Once a PLC focused on instruction understands problems and root causes, teachers have the authority to dig into the literature and research to develop a theory of change. From this theory of change, they develop possible interventions or tests of change. They can propose changes or approaches to instruction based on their theory of change, and from this theory, they can propose what improvement science refers to as change packages that they and their colleagues test out in classes. An instructional theory of change might be, for example, that equitable, rigorous writing instruction will lead to student writing achievement. A change package, to continue with this example, might focus on instruction that engages students in a repertoire of writing genres on a regular weekly schedule. The instruction also could be embedded in student-centered approaches to writing instruction that forefronts opportunities for students to work in groups of 2 or 3 to support each other’s drafting and revision through feedback and editing.
For such work, change packages are often recommended or designed. Change packages are intentionally created as a set of small tests of change that are interrelated and sequenced.

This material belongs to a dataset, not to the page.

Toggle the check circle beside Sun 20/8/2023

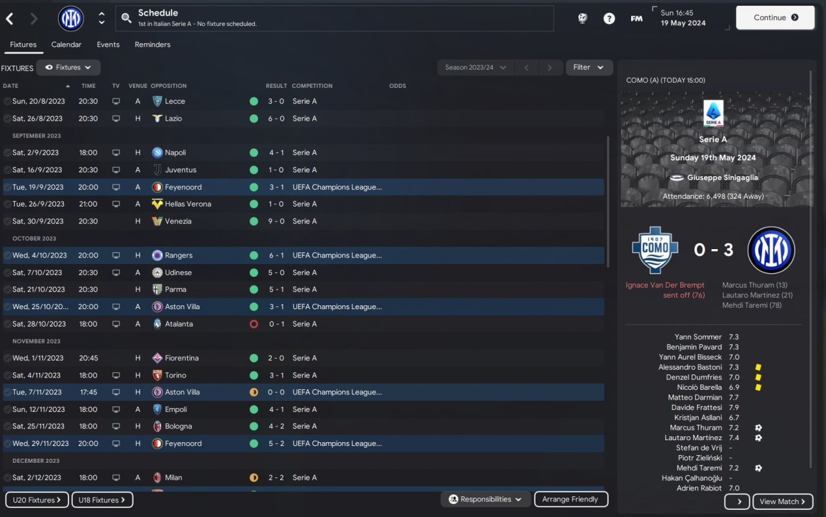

These resources include specific sets or arcs of lessons designed to address specific problems. Teachers may vary the implementation of a change package or work specifically on one aspect of the change package, with the goal of eventually implementing the whole change package. In association with a change package are simple, practical measures by which the PLC members can know whether or how those lessons were successful when engaging students. Such measures can be quick surveys of students right after the lesson, lenses for analyzing students’ work, or feedback from teachers observing students’ engagement in the lesson. The emphasis on practical measures is on their ability to provide disciplined feedback quickly that can be displayed in simple charts or summaries so that the PLC members and other teachers can see the results of their tests of changes and make decisions about their next steps. These measures necessitate understanding change through an evidence-based focus on student learning. Decisions on PLC’s next steps during an improvement cycle are grounded in the real and evidenced experiences of teachers and students enacting the change.
PLCs who are working with an instructional focus using continuous improvement methods might just as well be called mini-research groups since they take up understanding problems, their causes, and testing solutions using the disciplined methods of improvement science. In fact, the literature on improvement science often compares the work of these PLCs to action researchers who use their classrooms and those of colleagues as spaces in which they continuously test changes; study their results with simple, practical measures; and make adjustments until they are satisfied that they have change packages that can be pushed out with confidence to others.